The huge pig had a whole suckling pig inside of it! By Chef Michael "Make It Rain" Pellegrino
And last but not least, Chef Ronnie "The Ravenous" Killen of Killen's Steakhouse offered four different preparations of suckling pork, including barbecued ribs, crisp pork belly, pulled pork, and pork tamale. A charming Chef Johnny Wesley was also giving away free hugs when people voted, another draw, for sure.
All this was happening outside in the tent, while inside, Kata Robata was bestowing upon patrons hot and cold dishes like butter-sauteed scallop topped with shiitake mushroom, panko crusted jumbo tempura shrimp, cold soba noodles, several rolls, fresh sushi and more. On the patio, St. Arnold's beer was being served on tap. Virtuoso Selections was on hand with free sake tastings, and at the bar, Christa Havican and David Long Wong were doing refreshing cocktails of watermelon-honeydew-mint agua fresca with Treaty Oak Rum and mint for a mere $5.
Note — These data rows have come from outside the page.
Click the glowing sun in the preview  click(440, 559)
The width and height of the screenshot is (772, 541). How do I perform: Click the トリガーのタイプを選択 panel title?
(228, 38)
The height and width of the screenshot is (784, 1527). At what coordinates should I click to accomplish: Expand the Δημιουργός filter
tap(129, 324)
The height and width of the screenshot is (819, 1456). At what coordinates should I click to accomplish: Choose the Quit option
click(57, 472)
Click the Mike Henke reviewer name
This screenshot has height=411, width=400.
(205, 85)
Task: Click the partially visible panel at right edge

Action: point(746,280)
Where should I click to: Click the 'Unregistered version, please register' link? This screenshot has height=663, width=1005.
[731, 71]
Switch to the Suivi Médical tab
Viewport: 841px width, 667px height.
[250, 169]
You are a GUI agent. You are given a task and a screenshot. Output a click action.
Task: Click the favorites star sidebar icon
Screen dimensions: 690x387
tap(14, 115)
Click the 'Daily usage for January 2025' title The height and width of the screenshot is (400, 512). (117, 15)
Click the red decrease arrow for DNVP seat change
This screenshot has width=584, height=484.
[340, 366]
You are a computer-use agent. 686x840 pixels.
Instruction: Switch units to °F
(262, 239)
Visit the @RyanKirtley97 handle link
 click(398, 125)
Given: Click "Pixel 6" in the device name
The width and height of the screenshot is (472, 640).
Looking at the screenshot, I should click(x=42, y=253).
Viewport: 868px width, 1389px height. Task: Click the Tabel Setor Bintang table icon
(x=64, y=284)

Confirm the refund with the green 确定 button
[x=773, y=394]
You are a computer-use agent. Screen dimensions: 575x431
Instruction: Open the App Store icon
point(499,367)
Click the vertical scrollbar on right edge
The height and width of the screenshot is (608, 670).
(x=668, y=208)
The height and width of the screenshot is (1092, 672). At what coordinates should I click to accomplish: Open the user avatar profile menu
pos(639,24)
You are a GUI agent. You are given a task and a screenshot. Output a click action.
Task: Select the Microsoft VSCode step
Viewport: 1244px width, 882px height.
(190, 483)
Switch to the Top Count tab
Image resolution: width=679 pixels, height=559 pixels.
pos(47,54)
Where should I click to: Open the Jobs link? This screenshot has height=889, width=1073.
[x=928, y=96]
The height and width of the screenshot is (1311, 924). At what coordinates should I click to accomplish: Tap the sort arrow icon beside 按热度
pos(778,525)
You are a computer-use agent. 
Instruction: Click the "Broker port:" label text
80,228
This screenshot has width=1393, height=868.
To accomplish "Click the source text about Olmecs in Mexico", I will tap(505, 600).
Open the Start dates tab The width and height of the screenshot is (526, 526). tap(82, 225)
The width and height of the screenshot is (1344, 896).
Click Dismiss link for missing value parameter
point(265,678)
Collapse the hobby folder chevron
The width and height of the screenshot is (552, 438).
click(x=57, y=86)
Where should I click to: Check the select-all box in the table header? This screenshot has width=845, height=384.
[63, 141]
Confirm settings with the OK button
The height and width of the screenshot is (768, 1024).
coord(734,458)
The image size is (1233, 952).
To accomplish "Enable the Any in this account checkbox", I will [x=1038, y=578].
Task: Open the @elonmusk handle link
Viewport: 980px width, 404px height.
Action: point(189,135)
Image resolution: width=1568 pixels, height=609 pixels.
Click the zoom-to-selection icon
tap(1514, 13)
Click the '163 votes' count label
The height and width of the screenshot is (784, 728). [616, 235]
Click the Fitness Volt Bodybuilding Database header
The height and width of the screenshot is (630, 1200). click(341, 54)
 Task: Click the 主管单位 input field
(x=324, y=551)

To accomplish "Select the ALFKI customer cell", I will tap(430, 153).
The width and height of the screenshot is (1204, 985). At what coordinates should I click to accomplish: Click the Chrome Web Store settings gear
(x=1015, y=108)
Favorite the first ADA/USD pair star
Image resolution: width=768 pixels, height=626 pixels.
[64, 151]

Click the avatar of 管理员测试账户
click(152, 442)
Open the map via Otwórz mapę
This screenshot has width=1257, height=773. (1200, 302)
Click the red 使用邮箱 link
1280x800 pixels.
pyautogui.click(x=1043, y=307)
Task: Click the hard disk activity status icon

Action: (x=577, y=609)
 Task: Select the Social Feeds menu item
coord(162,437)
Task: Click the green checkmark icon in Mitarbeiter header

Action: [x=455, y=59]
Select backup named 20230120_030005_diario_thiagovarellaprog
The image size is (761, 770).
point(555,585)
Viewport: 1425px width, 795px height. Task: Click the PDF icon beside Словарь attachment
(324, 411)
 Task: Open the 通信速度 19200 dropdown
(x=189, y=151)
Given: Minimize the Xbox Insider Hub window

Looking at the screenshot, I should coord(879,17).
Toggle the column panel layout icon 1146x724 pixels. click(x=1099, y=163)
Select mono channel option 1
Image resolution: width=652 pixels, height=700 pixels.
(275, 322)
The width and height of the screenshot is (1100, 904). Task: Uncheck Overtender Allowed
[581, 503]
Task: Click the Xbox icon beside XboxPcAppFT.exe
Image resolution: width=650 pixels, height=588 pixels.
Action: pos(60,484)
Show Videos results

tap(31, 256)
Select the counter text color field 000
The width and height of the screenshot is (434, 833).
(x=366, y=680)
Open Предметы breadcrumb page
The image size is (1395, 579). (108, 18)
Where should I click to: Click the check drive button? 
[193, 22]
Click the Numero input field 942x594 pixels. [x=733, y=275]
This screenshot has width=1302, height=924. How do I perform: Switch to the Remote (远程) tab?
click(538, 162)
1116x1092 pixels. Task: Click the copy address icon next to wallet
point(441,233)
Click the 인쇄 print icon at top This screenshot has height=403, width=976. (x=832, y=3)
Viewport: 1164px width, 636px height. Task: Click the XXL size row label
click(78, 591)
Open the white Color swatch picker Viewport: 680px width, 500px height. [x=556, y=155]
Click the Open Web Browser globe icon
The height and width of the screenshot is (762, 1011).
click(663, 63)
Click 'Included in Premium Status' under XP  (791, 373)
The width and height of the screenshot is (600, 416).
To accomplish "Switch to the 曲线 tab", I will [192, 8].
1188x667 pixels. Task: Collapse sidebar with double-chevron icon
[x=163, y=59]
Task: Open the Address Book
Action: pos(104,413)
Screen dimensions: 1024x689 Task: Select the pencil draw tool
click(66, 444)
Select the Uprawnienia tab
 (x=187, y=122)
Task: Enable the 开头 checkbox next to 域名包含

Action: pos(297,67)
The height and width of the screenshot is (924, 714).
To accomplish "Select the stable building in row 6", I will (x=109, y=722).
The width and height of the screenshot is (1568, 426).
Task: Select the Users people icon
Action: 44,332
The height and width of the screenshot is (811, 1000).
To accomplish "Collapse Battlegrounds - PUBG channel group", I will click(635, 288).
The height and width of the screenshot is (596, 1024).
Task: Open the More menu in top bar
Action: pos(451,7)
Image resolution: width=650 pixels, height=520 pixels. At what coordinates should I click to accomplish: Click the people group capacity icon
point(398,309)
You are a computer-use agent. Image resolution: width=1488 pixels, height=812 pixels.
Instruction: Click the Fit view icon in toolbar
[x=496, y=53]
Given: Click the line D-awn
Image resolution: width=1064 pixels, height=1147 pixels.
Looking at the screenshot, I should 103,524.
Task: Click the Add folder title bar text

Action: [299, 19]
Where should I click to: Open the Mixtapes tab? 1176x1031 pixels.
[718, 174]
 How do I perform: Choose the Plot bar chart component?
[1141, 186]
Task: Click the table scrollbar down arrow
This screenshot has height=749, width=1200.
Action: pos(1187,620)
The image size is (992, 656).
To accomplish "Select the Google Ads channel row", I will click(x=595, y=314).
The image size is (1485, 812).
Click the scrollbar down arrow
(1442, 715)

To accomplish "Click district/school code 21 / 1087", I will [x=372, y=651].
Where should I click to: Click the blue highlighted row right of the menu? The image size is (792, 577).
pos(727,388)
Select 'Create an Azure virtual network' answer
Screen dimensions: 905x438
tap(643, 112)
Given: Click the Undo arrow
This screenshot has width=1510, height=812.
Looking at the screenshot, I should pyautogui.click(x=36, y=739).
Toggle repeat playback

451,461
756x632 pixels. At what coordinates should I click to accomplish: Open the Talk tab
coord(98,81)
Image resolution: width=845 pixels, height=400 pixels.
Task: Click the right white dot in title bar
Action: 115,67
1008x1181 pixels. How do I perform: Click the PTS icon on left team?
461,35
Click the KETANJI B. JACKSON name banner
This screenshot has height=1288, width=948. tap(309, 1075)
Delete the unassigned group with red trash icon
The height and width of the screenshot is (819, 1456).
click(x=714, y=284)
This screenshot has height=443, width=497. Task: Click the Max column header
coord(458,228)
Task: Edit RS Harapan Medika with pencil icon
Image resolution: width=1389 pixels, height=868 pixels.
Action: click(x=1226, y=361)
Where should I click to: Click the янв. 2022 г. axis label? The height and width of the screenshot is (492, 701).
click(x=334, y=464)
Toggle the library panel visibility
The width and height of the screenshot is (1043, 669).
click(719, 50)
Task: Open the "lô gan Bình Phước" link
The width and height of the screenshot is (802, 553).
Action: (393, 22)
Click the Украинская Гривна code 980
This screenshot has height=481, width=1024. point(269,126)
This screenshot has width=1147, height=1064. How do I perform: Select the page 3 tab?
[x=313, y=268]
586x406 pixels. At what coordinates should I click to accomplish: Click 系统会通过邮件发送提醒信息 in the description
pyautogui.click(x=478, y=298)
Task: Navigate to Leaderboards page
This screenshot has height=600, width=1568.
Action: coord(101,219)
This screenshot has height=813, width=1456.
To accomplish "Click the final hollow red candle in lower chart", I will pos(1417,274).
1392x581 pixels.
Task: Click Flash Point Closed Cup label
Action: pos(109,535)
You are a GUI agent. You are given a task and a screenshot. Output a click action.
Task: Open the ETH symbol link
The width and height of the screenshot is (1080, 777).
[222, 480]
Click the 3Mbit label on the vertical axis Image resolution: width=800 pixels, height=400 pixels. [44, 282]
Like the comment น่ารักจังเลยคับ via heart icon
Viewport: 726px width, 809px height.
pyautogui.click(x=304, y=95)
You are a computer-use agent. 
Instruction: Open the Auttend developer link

The barbecue suckling pork, 3 ways at Killen's table
Judges Katharine Shilcutt of the Houston Press, Greg Morago of the Houston Chronicle, Chef Chris Shepherd of Underbelly, Teresa Byrne-Dodge of My Table Magazine and Patricia Sharp determined the Top 3 of the evening, crowning Ryan "The Ripper" Pera as the Suckling Pig Throw Down King, which also earned him a grand prize ticket to Japan with Sushi Club of Houston Founder, Carl Rosa.
Michael "Make it Rain" Pellegrino of Max's Wine Dive came in second, and Mark Gabriel "Young Guns" Medina came in third.
1st Place Winner: Chef Ryan "The Ripper" Pera with Sushi Club of Houston Founder, Carl Rosa
Chef Ronnie "The Ravenous" Killen and Team Killen's Steakhouse won the People's Choice for the night, and with it, the highly coveted golden pig trophy, which Killen proudly showed off for the rest of the night.
Congratulations to Kata Robata, Recipe for Success, the winners, and all the chefs who participated, because every single offering was delicious in its own right. Is it too early to say this will go down in history as one of the best Houston food events, ever? Can't wait to see what happens next year.